FREEDOM
OF INFORMATION COMMISSION
OF THE STATE OF CONNECTICUT
In the Matter of a Complaint by | FINAL DECISION | ||
Paul A. Green and Journal Inquirer, | |||
Complainants | |||
against | Docket #FIC 2002-172 | ||
Chairman, Connecticut Resources Recovery Authority; and Connecticut Resources Recovery Authority, | |||
Respondents | October 9, 2002 | ||
The above-captioned matter was heard as a contested case on June 27, 2002, at which time the complainants and the respondents appeared, stipulated to certain facts and presented testimony, exhibits and argument on the complaint.
After consideration of the entire record, the following facts are found and conclusions of law are reached:
1. The respondents are public agencies within the meaning of §1-200(1), G.S.
2. By letter dated March 15, 2002, complainant Green requested from the respondents certain documents, including any communications between the respondent authority (hereinafter, “CRRA”) and any other party in the Governor’s office during the period from January 1996 through the present.
3. By facsimile and letter to complainant Green dated April 16, 2002, the respondents replied to the complainants’ request by stating in relevant part:
“Specifically, in responding to your request for any communications between CRRA and any party in the Governor’s Office, from 1998 to the present, CRRA has withheld certain documents from disclosure. CRRA withheld these documents pursuant to the statutory protection afforded ‘communications privileged by the attorney-client relationship.’ Conn. Gen. Stat. §1-210(b)(10). In addition, the documents pertain to ‘strategy and negotiations with respect to pending claims or pending litigation’ as contemplated by the FOIA statute. Conn. Gen. Stat. § 1-210(b)(4).”

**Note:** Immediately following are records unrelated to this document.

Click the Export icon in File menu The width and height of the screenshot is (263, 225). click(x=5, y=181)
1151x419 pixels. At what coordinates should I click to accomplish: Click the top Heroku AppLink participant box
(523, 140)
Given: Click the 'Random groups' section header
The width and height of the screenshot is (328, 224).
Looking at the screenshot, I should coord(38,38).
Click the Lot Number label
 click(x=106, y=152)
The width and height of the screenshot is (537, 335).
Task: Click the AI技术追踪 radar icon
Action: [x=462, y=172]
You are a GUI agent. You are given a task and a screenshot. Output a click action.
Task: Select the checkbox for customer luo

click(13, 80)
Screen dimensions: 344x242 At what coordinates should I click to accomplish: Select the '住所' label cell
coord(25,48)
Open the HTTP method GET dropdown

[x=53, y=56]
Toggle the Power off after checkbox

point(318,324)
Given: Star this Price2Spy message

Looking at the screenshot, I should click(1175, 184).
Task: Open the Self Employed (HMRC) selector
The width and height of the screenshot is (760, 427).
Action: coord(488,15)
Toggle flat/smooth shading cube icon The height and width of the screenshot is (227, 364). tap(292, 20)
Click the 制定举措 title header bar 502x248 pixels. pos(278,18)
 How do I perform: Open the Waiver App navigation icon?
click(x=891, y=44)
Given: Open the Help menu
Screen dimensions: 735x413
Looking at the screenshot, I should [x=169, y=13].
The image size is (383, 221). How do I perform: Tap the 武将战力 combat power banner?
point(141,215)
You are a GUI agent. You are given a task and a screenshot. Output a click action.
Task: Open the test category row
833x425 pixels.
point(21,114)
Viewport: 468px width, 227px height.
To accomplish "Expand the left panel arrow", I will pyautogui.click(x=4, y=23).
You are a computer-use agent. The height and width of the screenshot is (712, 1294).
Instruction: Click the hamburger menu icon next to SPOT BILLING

Docket #FIC 2002-172 Page 2
4. By letter of complaint dated and filed on April 17, 2002, the complainants appealed to the Commission alleging that the respondents violated §1-210, G.S., by declining to provide them with the information described in paragraph 2, above.
5. It is found that the respondents maintain records responsive to the complainants’ requests and that such records are public records within the meaning of §1-210(a), G.S.
6. Section 1-212(a), G.S., provides in relevant part that “[a]ny person applying in writing shall receive, promptly upon request, a plain or certified copy of any public record….”
7. The respondents claim that the subject records are exempt from disclosure pursuant to both §1-210(b)(10), G.S., as attorney-client privileged communications, and §1-210(b)(4), G.S., as records of strategy and negotiations with respect to pending claims or pending litigation.
8. In relevant part, §1-210(b)(10), G.S., permits the nondisclosure of “communications privileged by the attorney-client relationship….”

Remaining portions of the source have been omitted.